En cada comedor comunitario, en cada escuela que sostiene a pesar del ajuste, en cada ronda de madres que protege y organiza, hay una respuesta ética y política. Una ternura activa, rebelde, que se niega a aceptar que un chico deba elegir entre comer y estudiar. Esa ternura —lejos de ser ingenua— es profundamente transformadora. Porque cuando se articula con la organización popular, con la lucha por políticas públicas, con la exigencia de justicia social y ambiental, se vuelve potencia colectiva.

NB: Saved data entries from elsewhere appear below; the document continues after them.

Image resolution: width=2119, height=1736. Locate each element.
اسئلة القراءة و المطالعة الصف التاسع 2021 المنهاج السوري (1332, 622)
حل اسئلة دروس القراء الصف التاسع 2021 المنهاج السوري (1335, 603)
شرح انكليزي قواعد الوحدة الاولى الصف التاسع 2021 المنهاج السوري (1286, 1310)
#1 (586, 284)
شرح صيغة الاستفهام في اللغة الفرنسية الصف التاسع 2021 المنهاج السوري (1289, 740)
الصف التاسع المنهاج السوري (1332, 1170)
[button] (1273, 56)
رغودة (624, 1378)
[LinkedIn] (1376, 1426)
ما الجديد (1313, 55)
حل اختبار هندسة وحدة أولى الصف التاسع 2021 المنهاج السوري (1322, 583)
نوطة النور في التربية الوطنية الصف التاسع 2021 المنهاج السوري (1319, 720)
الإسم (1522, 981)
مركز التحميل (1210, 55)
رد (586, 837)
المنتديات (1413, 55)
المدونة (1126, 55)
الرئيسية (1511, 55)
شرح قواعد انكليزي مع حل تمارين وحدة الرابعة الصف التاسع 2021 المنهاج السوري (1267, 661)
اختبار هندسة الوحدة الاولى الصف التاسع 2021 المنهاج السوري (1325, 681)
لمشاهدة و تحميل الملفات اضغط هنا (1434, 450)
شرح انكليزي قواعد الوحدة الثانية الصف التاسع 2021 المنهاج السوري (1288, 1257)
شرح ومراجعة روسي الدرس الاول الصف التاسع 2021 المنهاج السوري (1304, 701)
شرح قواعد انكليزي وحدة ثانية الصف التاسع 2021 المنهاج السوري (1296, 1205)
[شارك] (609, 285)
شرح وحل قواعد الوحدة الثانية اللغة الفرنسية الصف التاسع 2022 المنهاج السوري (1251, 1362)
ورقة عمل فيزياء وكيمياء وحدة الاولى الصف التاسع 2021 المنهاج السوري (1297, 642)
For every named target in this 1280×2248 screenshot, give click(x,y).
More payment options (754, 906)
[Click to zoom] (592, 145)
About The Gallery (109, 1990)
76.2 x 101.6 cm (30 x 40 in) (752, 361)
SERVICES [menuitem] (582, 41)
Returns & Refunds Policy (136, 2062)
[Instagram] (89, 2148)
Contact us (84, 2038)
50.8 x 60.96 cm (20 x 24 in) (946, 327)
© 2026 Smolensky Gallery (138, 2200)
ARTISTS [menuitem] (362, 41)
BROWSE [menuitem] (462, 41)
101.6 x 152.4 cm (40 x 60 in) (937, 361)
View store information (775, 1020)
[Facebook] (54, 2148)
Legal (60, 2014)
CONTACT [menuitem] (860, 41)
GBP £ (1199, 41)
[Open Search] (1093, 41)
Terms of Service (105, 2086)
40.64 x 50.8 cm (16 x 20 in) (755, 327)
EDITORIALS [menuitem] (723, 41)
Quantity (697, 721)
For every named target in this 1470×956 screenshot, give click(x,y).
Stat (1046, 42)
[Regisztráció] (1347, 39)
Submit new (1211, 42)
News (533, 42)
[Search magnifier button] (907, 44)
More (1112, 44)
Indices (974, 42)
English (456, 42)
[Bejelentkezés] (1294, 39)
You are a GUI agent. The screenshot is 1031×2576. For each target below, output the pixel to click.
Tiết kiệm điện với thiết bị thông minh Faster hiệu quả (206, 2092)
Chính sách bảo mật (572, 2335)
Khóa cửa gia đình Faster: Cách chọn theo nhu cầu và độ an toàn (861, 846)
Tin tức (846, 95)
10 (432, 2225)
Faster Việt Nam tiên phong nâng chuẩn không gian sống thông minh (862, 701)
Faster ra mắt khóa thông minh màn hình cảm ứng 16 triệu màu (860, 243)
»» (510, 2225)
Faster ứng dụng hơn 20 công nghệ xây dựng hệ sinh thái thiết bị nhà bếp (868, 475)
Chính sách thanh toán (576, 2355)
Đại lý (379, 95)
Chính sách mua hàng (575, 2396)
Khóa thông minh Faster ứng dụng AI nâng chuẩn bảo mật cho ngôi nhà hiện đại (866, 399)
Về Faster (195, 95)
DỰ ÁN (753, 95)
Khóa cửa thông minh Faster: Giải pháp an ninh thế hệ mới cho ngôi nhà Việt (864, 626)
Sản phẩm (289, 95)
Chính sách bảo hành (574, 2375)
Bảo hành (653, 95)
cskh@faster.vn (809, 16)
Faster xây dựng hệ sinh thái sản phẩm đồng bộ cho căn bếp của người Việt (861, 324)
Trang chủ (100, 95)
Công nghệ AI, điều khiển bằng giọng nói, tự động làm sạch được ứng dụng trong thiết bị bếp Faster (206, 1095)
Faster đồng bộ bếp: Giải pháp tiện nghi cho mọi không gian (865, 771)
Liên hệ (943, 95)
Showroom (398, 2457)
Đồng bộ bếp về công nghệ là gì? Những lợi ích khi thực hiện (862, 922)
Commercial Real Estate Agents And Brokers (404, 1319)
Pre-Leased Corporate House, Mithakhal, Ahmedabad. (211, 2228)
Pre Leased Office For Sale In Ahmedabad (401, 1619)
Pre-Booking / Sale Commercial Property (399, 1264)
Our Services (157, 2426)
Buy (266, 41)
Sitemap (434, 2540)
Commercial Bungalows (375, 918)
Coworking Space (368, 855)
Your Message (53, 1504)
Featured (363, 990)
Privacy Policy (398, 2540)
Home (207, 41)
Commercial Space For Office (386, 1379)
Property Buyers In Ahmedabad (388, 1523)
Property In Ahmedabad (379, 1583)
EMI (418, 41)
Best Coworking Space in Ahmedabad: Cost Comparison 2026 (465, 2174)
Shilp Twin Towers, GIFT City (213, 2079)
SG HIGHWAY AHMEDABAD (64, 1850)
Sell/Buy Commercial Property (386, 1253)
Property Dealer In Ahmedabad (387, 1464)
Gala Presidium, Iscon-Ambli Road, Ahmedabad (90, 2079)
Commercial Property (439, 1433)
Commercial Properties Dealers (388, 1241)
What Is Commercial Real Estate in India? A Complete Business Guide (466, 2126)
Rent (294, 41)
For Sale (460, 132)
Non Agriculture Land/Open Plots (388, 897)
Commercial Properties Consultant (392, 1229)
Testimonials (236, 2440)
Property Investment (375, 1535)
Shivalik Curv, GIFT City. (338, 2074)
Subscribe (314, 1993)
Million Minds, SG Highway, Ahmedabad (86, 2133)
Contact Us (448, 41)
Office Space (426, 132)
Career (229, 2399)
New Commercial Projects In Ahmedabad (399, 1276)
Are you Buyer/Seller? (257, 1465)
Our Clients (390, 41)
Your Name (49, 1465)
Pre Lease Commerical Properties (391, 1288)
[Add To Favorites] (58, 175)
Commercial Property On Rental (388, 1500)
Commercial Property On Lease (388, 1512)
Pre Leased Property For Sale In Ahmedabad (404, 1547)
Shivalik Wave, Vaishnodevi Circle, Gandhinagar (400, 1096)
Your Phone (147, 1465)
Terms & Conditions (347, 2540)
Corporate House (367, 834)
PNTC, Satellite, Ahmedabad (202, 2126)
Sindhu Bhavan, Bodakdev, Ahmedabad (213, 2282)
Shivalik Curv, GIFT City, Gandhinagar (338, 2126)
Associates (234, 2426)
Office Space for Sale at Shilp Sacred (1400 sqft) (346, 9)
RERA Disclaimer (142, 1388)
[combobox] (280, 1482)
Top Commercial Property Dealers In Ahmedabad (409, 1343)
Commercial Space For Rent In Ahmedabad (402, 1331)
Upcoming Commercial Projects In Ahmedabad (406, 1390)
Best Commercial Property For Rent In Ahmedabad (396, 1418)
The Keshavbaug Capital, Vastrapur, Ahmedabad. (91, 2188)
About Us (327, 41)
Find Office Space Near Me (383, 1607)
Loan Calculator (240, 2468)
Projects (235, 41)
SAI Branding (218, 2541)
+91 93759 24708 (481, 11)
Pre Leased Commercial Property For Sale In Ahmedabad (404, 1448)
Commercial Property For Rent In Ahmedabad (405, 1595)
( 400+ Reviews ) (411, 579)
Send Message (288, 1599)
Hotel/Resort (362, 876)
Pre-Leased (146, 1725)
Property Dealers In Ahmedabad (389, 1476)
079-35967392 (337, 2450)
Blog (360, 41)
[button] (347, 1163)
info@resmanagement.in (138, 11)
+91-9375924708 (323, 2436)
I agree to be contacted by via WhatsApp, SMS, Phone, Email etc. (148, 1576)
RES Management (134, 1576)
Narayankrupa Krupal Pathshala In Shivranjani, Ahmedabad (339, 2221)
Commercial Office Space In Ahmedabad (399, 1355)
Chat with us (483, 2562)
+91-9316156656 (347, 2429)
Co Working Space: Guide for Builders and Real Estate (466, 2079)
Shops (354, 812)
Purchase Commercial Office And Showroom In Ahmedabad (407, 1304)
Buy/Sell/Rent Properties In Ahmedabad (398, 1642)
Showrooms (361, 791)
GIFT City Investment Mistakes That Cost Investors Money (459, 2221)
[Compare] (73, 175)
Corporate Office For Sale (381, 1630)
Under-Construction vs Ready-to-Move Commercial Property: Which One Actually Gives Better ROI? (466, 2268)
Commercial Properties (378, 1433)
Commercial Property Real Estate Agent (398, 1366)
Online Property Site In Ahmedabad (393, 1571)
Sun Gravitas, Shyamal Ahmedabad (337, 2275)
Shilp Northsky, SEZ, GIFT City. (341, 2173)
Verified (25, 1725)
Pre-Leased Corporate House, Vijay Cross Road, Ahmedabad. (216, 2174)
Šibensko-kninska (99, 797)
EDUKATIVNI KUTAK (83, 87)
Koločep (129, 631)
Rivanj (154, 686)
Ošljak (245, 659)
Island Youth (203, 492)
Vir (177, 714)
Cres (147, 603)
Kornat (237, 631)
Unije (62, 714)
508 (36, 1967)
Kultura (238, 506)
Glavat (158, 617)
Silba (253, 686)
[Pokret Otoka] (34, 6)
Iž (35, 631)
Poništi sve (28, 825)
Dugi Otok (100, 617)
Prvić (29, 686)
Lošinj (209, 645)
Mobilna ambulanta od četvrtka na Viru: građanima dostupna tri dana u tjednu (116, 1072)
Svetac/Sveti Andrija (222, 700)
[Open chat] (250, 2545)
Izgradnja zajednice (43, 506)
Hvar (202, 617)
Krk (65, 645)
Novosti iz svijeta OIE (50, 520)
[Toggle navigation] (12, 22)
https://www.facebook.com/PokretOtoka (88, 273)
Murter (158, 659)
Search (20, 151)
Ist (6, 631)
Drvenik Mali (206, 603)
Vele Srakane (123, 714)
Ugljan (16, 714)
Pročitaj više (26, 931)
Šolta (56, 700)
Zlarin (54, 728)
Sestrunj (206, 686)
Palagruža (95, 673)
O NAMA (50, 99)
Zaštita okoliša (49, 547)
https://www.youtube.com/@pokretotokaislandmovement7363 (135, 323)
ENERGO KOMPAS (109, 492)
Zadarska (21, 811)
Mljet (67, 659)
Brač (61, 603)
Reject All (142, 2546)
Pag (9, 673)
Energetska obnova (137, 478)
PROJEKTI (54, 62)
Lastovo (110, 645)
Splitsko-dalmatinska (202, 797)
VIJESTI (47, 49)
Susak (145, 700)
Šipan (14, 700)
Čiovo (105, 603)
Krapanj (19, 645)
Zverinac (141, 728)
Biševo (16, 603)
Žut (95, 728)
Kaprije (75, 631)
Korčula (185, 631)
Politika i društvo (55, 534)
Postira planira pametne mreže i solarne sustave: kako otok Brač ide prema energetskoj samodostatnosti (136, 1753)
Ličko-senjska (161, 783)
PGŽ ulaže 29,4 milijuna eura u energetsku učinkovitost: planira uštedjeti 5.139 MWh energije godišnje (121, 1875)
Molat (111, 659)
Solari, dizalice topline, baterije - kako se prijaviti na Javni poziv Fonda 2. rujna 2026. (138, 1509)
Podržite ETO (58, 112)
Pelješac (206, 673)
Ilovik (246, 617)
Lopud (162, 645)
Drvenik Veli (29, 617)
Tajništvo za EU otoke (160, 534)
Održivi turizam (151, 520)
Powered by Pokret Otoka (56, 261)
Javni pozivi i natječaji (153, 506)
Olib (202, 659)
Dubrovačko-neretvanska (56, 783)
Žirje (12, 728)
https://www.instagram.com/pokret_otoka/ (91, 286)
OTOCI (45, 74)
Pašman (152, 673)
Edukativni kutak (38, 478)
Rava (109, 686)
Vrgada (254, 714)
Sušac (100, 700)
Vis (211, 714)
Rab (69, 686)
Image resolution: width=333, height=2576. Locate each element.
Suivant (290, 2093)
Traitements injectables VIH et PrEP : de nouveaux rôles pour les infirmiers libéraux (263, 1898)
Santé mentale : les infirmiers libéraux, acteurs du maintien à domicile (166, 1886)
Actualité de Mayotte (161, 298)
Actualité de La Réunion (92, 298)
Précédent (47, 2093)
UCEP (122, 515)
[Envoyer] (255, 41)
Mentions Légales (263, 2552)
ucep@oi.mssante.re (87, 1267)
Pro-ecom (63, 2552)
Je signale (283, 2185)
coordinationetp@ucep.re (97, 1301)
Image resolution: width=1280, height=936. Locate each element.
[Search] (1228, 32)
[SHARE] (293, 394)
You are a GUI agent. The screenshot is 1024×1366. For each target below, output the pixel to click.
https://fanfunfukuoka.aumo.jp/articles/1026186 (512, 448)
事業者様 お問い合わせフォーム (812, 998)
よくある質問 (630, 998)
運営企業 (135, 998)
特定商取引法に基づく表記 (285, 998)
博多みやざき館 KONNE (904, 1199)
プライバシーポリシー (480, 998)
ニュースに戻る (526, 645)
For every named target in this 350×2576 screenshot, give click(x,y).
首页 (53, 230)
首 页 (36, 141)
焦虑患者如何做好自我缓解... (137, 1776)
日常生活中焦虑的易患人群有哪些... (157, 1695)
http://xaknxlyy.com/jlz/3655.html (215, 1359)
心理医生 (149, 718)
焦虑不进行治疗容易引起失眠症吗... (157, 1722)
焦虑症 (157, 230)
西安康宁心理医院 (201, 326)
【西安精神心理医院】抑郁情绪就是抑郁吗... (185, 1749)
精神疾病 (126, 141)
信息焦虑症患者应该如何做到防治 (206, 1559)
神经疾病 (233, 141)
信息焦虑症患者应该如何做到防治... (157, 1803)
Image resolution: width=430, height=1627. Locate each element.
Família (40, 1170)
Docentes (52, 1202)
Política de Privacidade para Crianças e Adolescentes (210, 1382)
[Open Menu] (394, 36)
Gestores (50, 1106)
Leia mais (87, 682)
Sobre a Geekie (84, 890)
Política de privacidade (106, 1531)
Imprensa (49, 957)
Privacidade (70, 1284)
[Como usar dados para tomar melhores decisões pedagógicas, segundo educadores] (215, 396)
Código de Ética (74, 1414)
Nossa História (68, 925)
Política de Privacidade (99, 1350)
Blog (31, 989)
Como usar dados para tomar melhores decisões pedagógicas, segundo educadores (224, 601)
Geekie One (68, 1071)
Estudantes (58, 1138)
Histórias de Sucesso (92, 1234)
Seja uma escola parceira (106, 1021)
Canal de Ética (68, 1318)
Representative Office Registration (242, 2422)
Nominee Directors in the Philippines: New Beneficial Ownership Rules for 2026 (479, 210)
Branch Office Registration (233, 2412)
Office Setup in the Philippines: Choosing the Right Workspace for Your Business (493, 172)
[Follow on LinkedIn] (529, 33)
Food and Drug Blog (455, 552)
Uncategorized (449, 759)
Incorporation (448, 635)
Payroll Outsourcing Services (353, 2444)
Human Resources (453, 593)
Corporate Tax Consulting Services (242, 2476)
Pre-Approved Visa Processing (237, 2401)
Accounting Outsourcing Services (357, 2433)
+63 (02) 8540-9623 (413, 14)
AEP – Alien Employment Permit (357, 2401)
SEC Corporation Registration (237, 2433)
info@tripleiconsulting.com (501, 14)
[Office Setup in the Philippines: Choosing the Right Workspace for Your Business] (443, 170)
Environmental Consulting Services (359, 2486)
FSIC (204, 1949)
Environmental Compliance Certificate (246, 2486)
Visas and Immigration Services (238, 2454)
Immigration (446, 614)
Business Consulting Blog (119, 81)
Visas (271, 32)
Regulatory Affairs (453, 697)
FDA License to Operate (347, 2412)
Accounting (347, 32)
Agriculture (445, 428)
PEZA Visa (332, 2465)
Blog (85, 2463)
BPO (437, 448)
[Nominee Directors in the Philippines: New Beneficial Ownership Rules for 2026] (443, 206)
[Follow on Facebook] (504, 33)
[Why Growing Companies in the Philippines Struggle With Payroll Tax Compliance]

Compromisos que deben cumplirse
Argentina ha suscripto compromisos internacionales como el Convenio 182 de la OIT sobre las peores formas de trabajo infantil y la Convención sobre los Derechos del Niño. Pero las leyes sin presupuesto, sin control, sin voluntad política, se vuelven papel mojado. Lo que necesitamos es una política de Estado integral: que prevenga, proteja y repare. Que garantice acceso universal a la educación, salud, alimentación, agua segura, vivienda digna y un ambiente sano.
La justicia social no puede pensarse sin justicia ambiental. Y viceversa. Porque no habrá niñez libre mientras haya territorios devastados. Y no habrá desarrollo sostenible mientras millones de chicos y chicas vean su infancia arrebatada por la miseria y la indiferencia.
Buenos Aires, 12 de junio de 2025.
*Educador, escritor y documentalista argentino.